DOT&E’s legacy protocol was a simple and transparent plan that was based on binary data. Specifically, each BFD measurement is compared to its location-specific threshold, and the data are converted to 0-1 outcomes depending on whether the observation is below or above the threshold. A BFD measurement above the threshold leads to a “failure.” The probability of interest is then the exceedance probability.
Recommendation 7-1. The Director, Operational Test and Evaluation, should revert to the more transparent and robust analysis of backface deformation data based on pass/fail scoring of each measurement.
With such conversion, one can use the same types of protocols as those for RTP. For the BFD data the committee has seen, the probability of exceedance is around 0.005, about the same levels as the penetration probabilities estimated from the data. So, if the same considerations in Chapter 5 are used to develop the BFD plan, the two protocols are likely to be the same.
A natural concern in converting continuous measurements to binary data is the loss of statistical efficiency. However, recall that the goal of the test protocols is to determine if the BFD measurements exceed their corresponding thresholds. The FAT BFD data provided to the committee indicate that these thresholds are well in the upper tails of the BFD measurements (see Figures 5-2 and 5-4). The data show that P(BFD > B*) is less than 0.005. The probability of rejecting helmets (manufacturer’s risk) produced at this level of quality is essentially zero for the test, based on binary data (the same as that for protocols based on normal theory). In other words, the probability of acceptance is essentially 1 for both protocols. If P(BFD > B*) were to increase to 0.05 (an order of magnitude increase), the probability of rejection under a binary (17, 240) plan is about 0.10 (see Figure 6-5). This is very close to the combined normal-theory plan that is currently in use (see Figure 7-2).
The current DOT&E protocol is based on two different plans for the two different location subsets, because they have different thresholds and also differences in distributions within location subsets.
Recommendation 7-2. The binary data for the different location subgroups should be combined into a single backface deformation protocol.

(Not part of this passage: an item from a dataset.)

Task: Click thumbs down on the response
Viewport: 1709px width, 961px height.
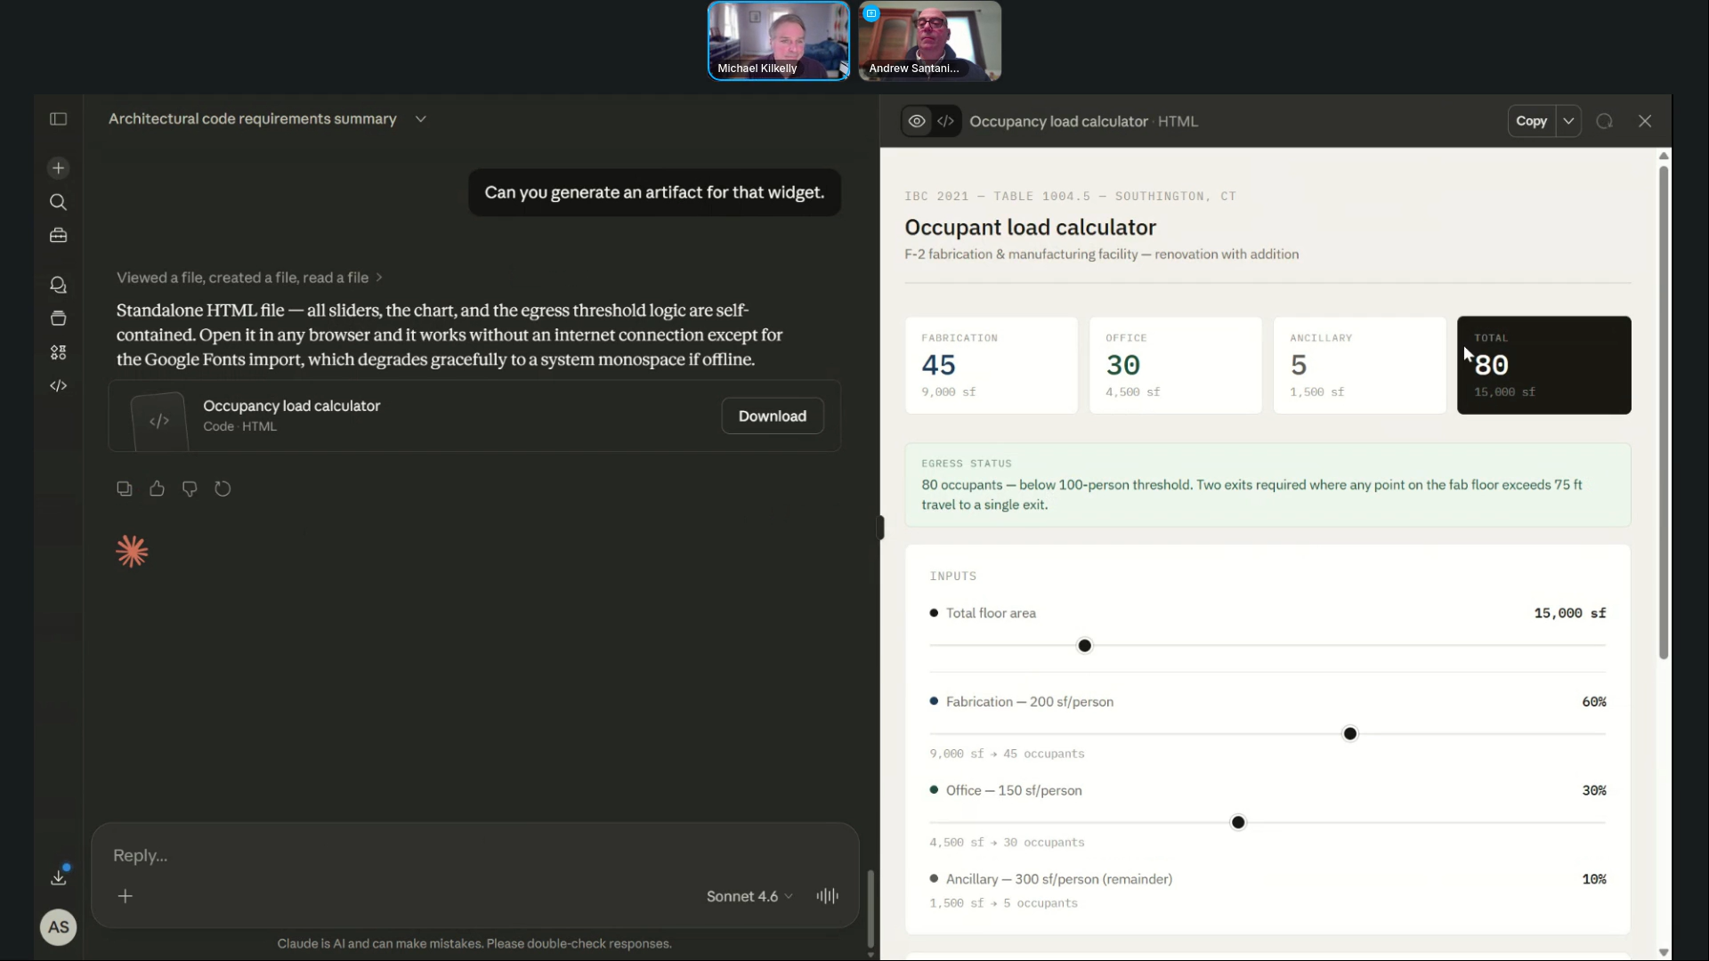Action: pyautogui.click(x=190, y=489)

Converting to a binary protocol and combining the data across the locations would mean that the exceedance probabilities may vary across locations. However, the numerical
study described in Chapter 5 indicates that the OC curves are robust to the level of deviations in exceedance probabilities that are present with current BFD data.

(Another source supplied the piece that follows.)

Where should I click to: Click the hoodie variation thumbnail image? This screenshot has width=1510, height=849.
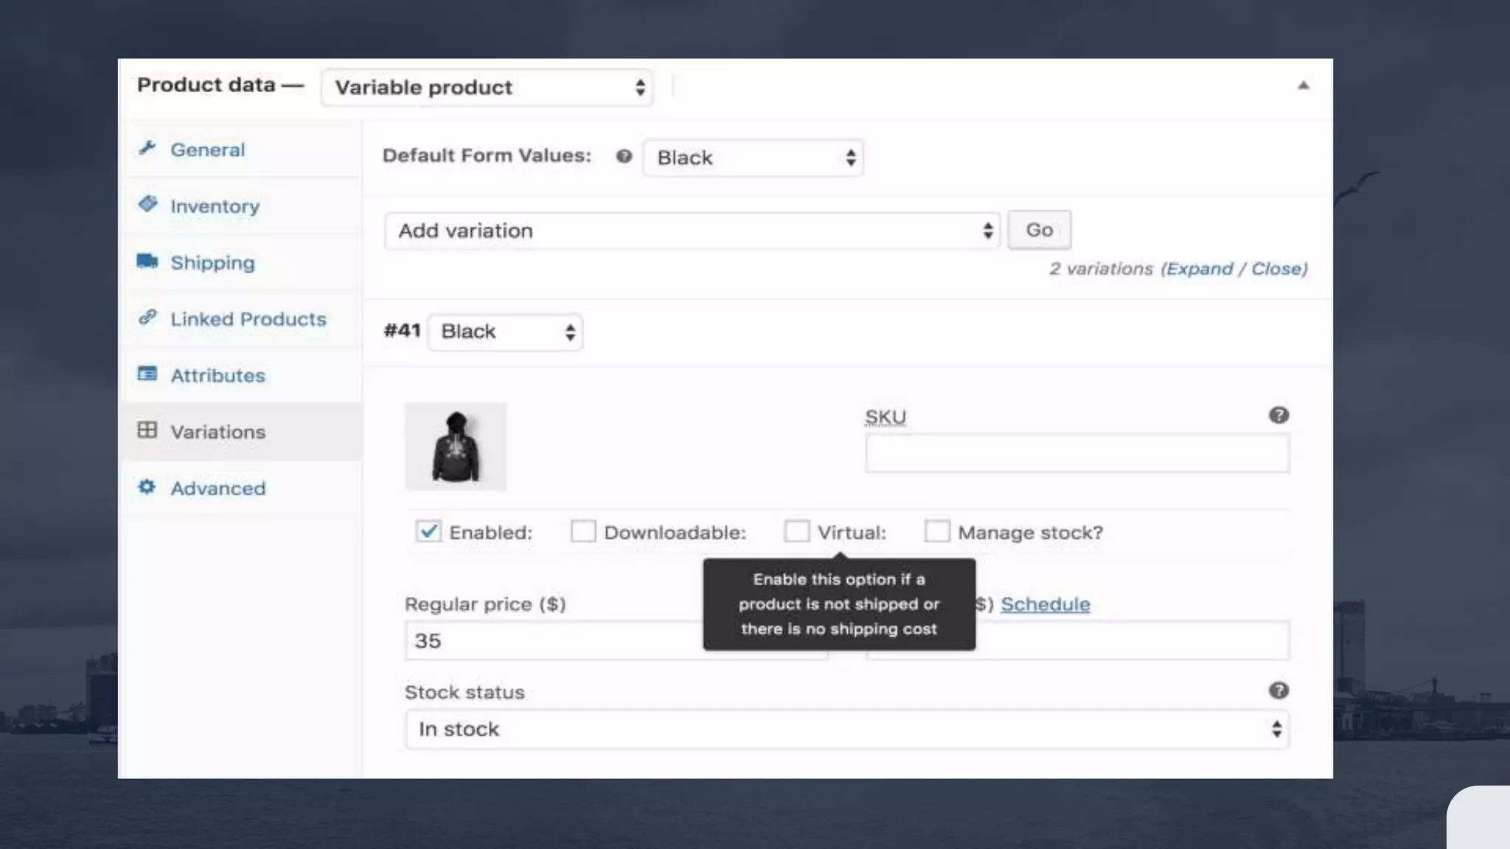pyautogui.click(x=456, y=447)
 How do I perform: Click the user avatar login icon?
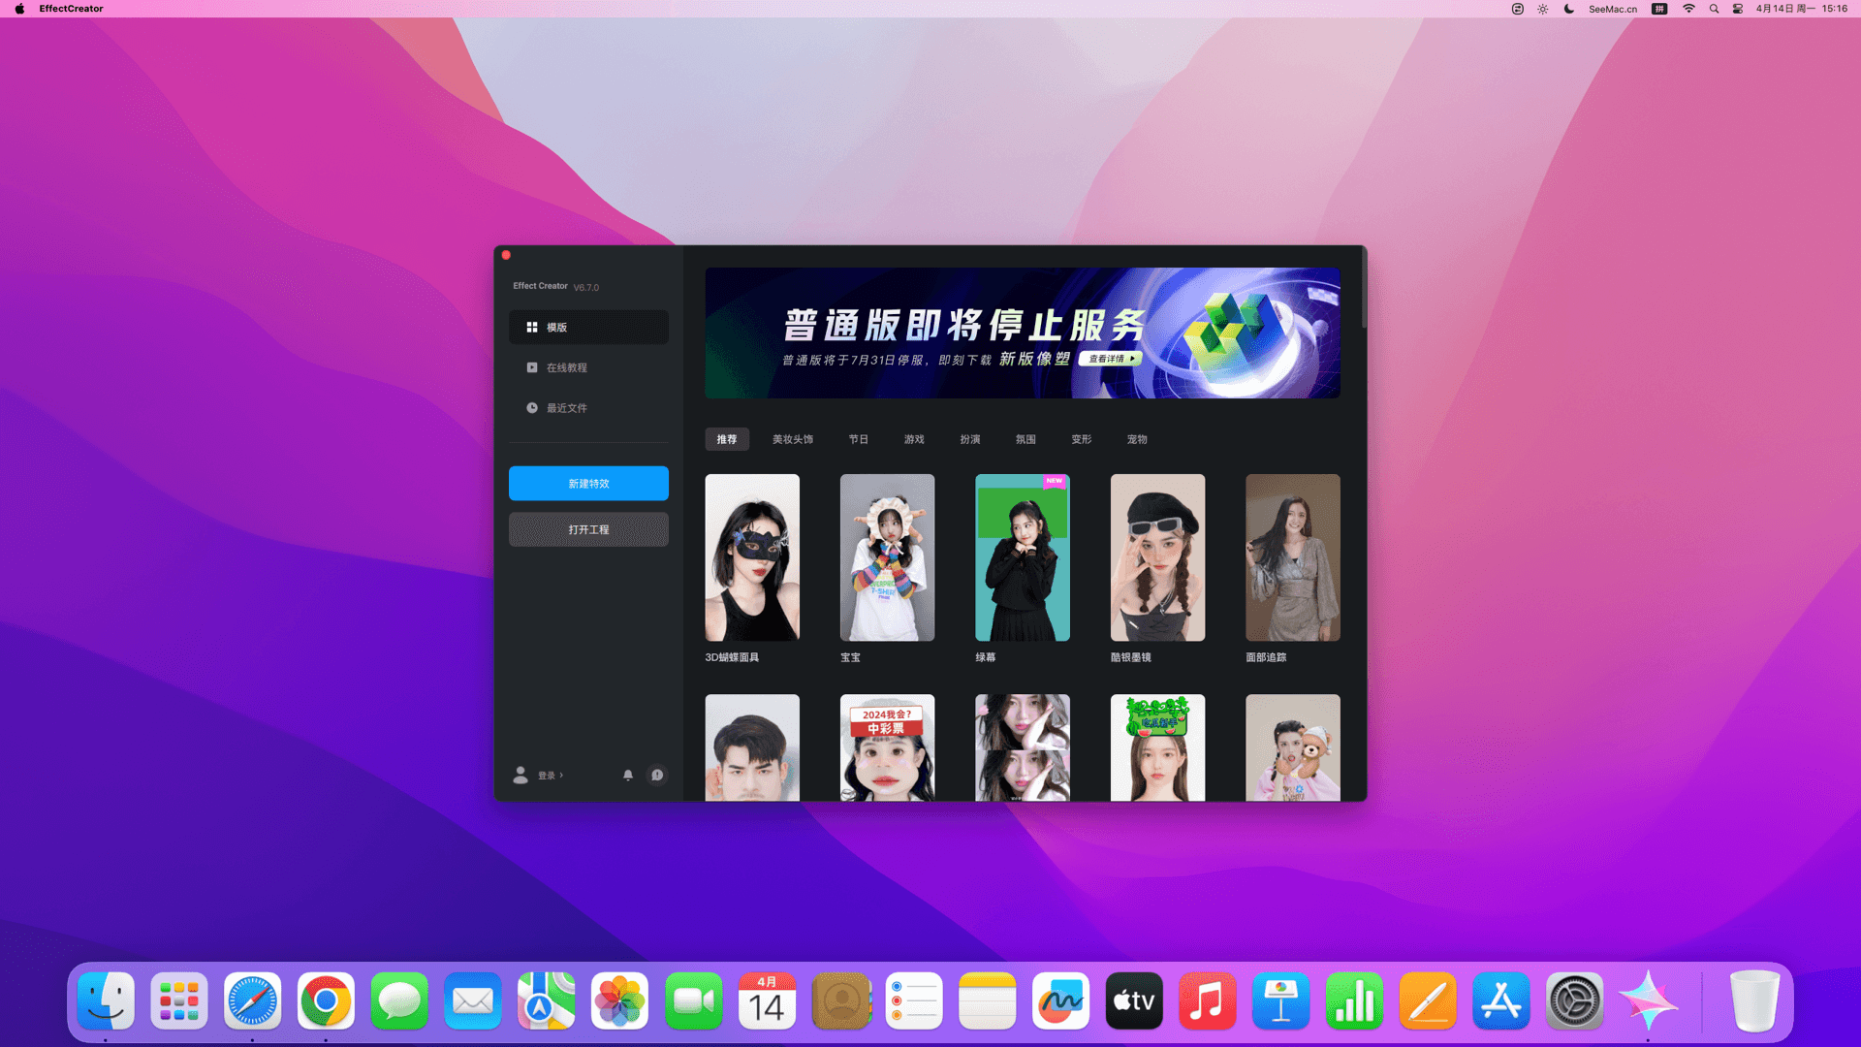pyautogui.click(x=520, y=775)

As noted, the loss in efficiency is not a major concern in converting the continuous BFD measurements to 0-1 outcomes. It is, however, important for DOT&E and the Services to do post-test analyses of the continuous BFD data, compute the margins, and monitor them to see if there is any trend or increase or decrease in BFD values over time. Such monitoring is an important part of any test process.
Recommendation 7-3. The Office of the Director, Operational Test and Evaluation, and the Services should analyze the continuous backface deformation measurements, compute the margins, and track them over time to assess any changes over time.
Recommendation 7-4. Available backface deformation (BFD) data should be used to develop data-based limits against which to compare future BFD data, as a replacement for the current legacy ad hoc limits.